W I T N E S S E T H :
WHEREAS, Xxxxxxx Xxxxx Life has established a separate account
entitled the Xxxxxxx Xxxxx Life Variable Annuity Separate Account for the
purposes of issuing certain variable annuity contracts ("Contracts");
WHEREAS, Xxxxxxx Xxxxx Life wishes to arrange for the underwriting of
the Contracts in conformity with the requirements of the Securities Exchange
Act of 1934 ("1934 Act"); and
WHEREAS, MLPF&S is registered with the Securities and Exchange
Commission ("SEC") as a broker-dealer under the 1934 Act and is a member of the
National Association of Securities Dealers, Inc. ("NASD");
NOW, THEREFORE, the parties hereto agree as follows:
1. Xxxxxxx Xxxxx Life hereby appoints MLPF&S as its
exclusive representative for the distribution of the Contracts, and MLPF&S
hereby agrees to use its best efforts to sell and distribute the Contracts
through its registered representatives; provided, that with the approval of
Xxxxxxx Xxxxx Life, MLPF&S may arrange with other broker-dealers for the sale
of the Contracts and execute agreements relating thereto upon such terms and
conditions as MLPF&S deems appropriate.
■ ■ ■ ■ ■ ■ ■
→ **REQUIRED TASK**
In the agreement excerpt, what is MLPF&S registered as with the Securities and Exchange Commission? The records come from a separate source.

→ **MATERIAL SUPPLIED**
■ ■ ■ ■ ■ ■ ■
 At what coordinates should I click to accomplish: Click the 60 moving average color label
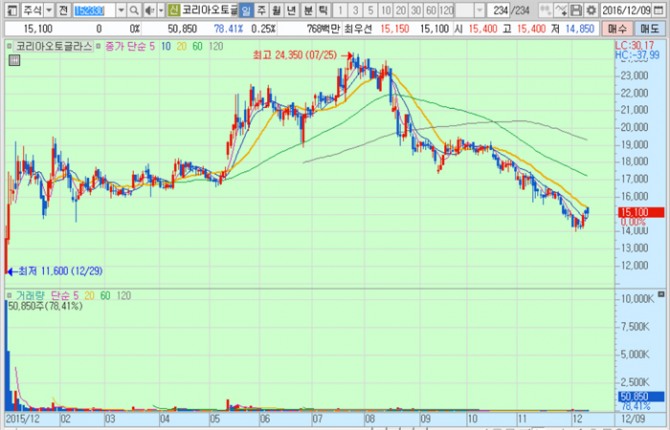pos(198,47)
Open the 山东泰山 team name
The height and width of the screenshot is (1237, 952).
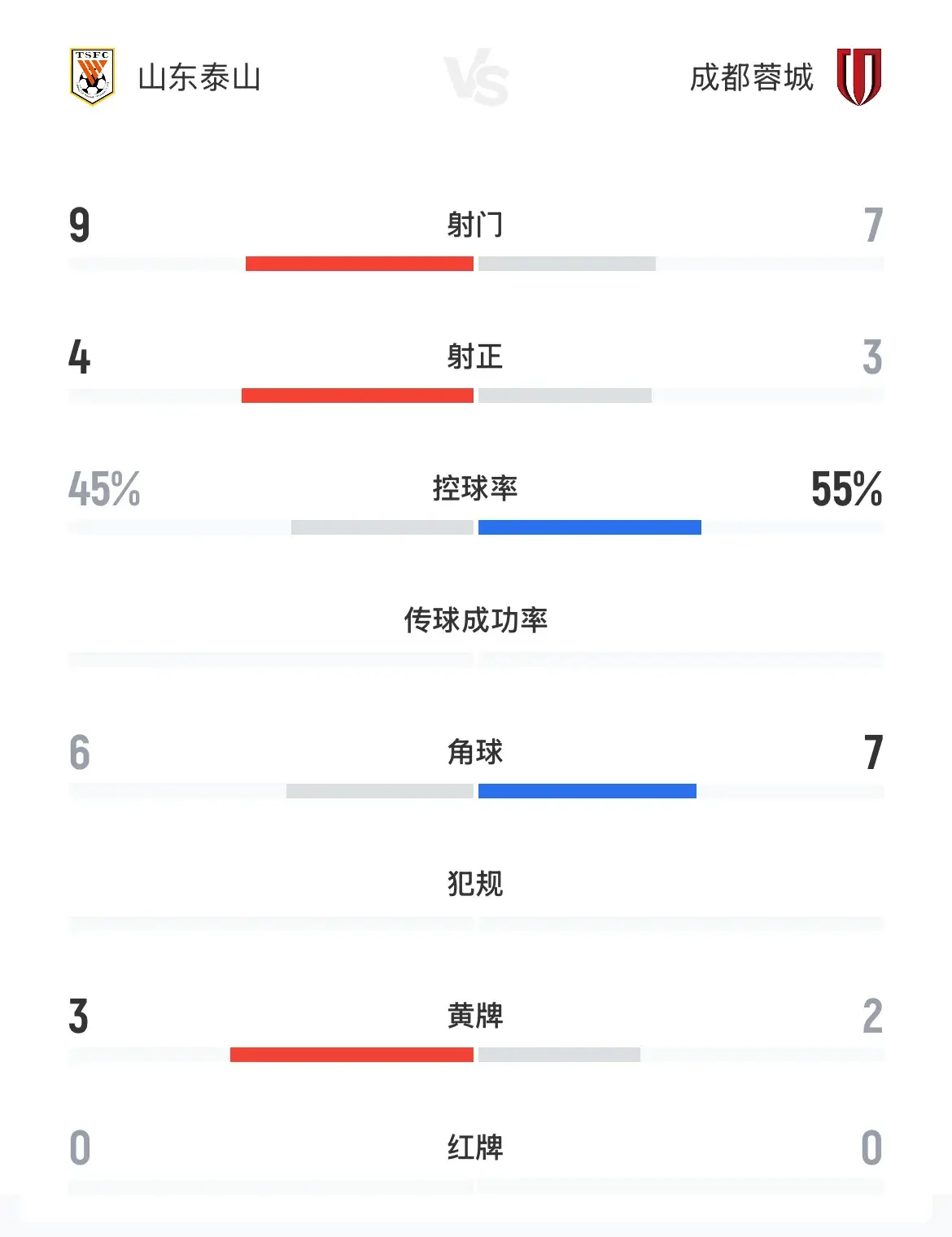199,77
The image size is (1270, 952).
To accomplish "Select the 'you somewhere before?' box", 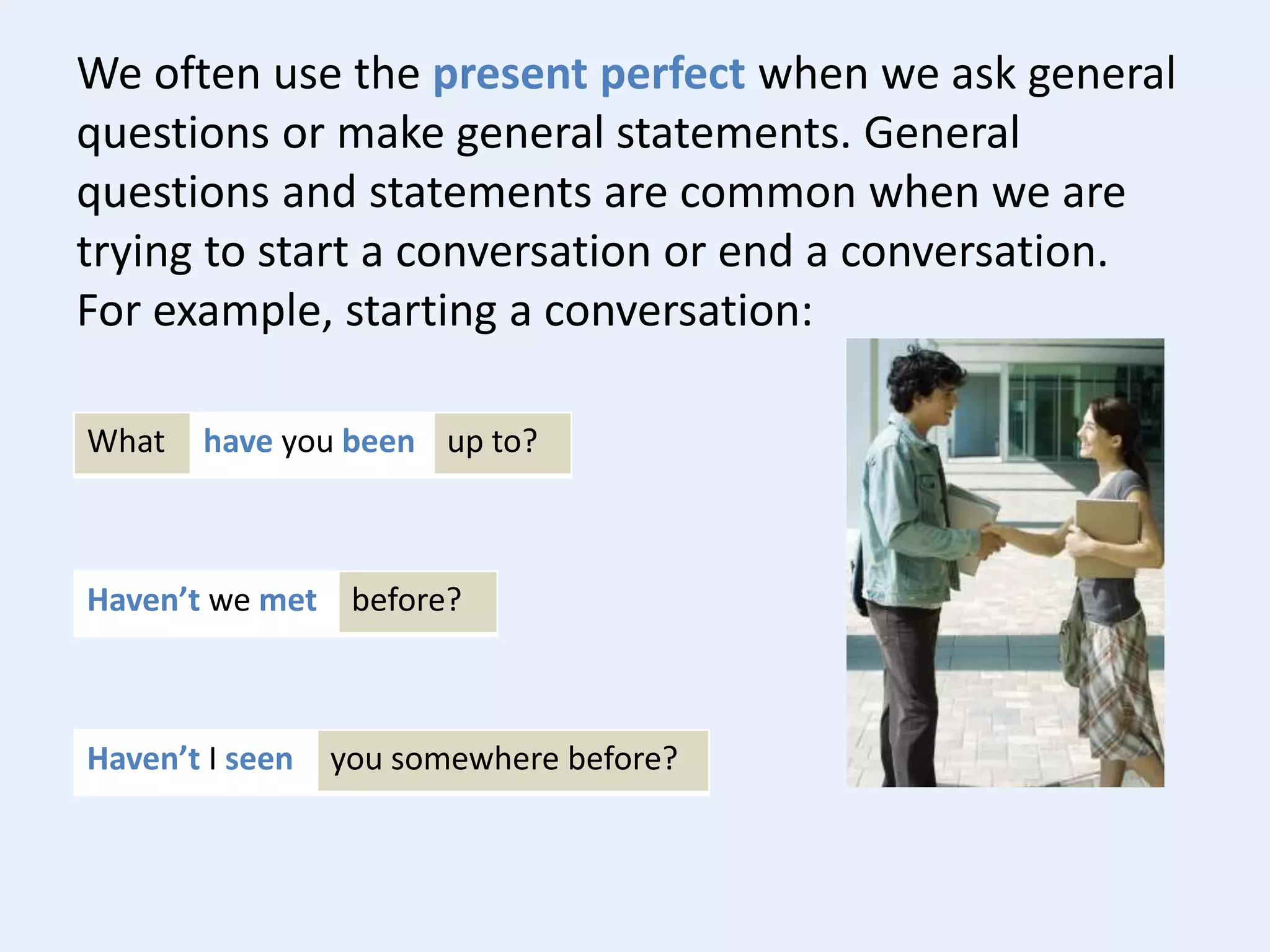I will pyautogui.click(x=512, y=760).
■ ■ ■ ■ ■ ■ ■
→ **RESULT OF THIS EXERCISE**
A broker-dealer under the 1934 Act.